Return the listing below word for word.
....
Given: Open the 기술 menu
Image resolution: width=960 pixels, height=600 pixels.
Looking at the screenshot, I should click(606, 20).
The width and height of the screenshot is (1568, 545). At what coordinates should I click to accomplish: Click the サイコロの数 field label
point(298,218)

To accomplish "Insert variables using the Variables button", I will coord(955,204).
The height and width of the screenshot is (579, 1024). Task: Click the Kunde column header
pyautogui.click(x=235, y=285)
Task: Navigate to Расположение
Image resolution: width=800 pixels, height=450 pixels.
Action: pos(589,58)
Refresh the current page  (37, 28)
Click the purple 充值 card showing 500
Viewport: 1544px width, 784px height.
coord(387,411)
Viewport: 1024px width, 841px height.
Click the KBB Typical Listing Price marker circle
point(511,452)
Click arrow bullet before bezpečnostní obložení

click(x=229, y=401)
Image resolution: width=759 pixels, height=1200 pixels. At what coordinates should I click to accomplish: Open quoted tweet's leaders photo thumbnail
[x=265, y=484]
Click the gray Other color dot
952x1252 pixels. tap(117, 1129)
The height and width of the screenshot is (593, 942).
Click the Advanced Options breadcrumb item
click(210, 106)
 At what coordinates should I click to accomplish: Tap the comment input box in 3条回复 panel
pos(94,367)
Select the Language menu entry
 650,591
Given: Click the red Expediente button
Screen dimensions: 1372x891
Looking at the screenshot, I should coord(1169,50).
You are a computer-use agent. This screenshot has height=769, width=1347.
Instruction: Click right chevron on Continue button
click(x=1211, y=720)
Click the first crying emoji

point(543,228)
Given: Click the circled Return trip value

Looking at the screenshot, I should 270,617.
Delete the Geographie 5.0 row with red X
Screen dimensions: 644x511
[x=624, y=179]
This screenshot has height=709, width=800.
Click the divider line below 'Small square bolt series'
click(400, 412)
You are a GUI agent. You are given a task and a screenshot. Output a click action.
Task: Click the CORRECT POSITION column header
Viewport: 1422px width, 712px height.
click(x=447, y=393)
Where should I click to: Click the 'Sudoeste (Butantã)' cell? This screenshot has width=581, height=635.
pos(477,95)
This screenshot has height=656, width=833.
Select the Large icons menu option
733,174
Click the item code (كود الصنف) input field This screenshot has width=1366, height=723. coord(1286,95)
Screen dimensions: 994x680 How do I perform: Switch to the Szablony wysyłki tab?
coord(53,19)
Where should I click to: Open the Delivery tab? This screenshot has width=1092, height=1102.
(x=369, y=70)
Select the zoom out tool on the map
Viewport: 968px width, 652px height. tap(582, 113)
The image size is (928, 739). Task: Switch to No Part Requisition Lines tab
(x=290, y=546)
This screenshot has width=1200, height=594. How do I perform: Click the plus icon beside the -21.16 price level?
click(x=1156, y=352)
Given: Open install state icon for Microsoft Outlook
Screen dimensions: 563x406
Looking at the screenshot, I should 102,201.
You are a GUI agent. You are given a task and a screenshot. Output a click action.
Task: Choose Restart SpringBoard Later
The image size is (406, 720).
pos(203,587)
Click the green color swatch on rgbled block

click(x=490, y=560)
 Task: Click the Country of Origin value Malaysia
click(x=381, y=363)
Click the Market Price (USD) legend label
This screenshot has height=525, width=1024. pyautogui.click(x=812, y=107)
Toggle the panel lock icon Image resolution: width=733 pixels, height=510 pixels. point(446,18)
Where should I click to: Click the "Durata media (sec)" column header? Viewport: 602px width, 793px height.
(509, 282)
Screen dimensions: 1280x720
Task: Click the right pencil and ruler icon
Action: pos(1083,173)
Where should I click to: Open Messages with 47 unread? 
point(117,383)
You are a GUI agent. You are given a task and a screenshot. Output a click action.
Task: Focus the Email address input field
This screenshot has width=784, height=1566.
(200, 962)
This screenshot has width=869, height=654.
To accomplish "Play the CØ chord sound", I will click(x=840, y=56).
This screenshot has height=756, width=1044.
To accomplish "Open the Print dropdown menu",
....
RESULT OF THIS EXERCISE
Given: Open the 기술 menu
Image resolution: width=960 pixels, height=600 pixels.
Looking at the screenshot, I should click(606, 20).
The width and height of the screenshot is (1568, 545). At what coordinates should I click to accomplish: Click the サイコロの数 field label
point(298,218)

To accomplish "Insert variables using the Variables button", I will coord(955,204).
The height and width of the screenshot is (579, 1024). Task: Click the Kunde column header
pyautogui.click(x=235, y=285)
Task: Navigate to Расположение
Image resolution: width=800 pixels, height=450 pixels.
Action: pos(589,58)
Refresh the current page  (37, 28)
Click the purple 充值 card showing 500
Viewport: 1544px width, 784px height.
coord(387,411)
Viewport: 1024px width, 841px height.
Click the KBB Typical Listing Price marker circle
point(511,452)
Click arrow bullet before bezpečnostní obložení

click(x=229, y=401)
Image resolution: width=759 pixels, height=1200 pixels. At what coordinates should I click to accomplish: Open quoted tweet's leaders photo thumbnail
[x=265, y=484]
Click the gray Other color dot
952x1252 pixels. tap(117, 1129)
The height and width of the screenshot is (593, 942).
Click the Advanced Options breadcrumb item
click(210, 106)
 At what coordinates should I click to accomplish: Tap the comment input box in 3条回复 panel
pos(94,367)
Select the Language menu entry
 650,591
Given: Click the red Expediente button
Screen dimensions: 1372x891
Looking at the screenshot, I should coord(1169,50).
You are a computer-use agent. This screenshot has height=769, width=1347.
Instruction: Click right chevron on Continue button
click(x=1211, y=720)
Click the first crying emoji

point(543,228)
Given: Click the circled Return trip value

Looking at the screenshot, I should 270,617.
Delete the Geographie 5.0 row with red X
Screen dimensions: 644x511
[x=624, y=179]
This screenshot has height=709, width=800.
Click the divider line below 'Small square bolt series'
click(400, 412)
You are a GUI agent. You are given a task and a screenshot. Output a click action.
Task: Click the CORRECT POSITION column header
Viewport: 1422px width, 712px height.
click(x=447, y=393)
Where should I click to: Click the 'Sudoeste (Butantã)' cell? This screenshot has width=581, height=635.
pos(477,95)
This screenshot has height=656, width=833.
Select the Large icons menu option
733,174
Click the item code (كود الصنف) input field This screenshot has width=1366, height=723. coord(1286,95)
Screen dimensions: 994x680 How do I perform: Switch to the Szablony wysyłki tab?
coord(53,19)
Where should I click to: Open the Delivery tab? This screenshot has width=1092, height=1102.
(x=369, y=70)
Select the zoom out tool on the map
Viewport: 968px width, 652px height. tap(582, 113)
The image size is (928, 739). Task: Switch to No Part Requisition Lines tab
(x=290, y=546)
This screenshot has width=1200, height=594. How do I perform: Click the plus icon beside the -21.16 price level?
click(x=1156, y=352)
Given: Open install state icon for Microsoft Outlook
Screen dimensions: 563x406
Looking at the screenshot, I should 102,201.
You are a GUI agent. You are given a task and a screenshot. Output a click action.
Task: Choose Restart SpringBoard Later
The image size is (406, 720).
pos(203,587)
Click the green color swatch on rgbled block

click(x=490, y=560)
 Task: Click the Country of Origin value Malaysia
click(x=381, y=363)
Click the Market Price (USD) legend label
This screenshot has height=525, width=1024. pyautogui.click(x=812, y=107)
Toggle the panel lock icon Image resolution: width=733 pixels, height=510 pixels. point(446,18)
Where should I click to: Click the "Durata media (sec)" column header? Viewport: 602px width, 793px height.
(509, 282)
Screen dimensions: 1280x720
Task: Click the right pencil and ruler icon
Action: pos(1083,173)
Where should I click to: Open Messages with 47 unread? 
point(117,383)
You are a GUI agent. You are given a task and a screenshot. Output a click action.
Task: Focus the Email address input field
This screenshot has width=784, height=1566.
(200, 962)
This screenshot has width=869, height=654.
To accomplish "Play the CØ chord sound", I will click(x=840, y=56).
This screenshot has height=756, width=1044.
To accomplish "Open the Print dropdown menu",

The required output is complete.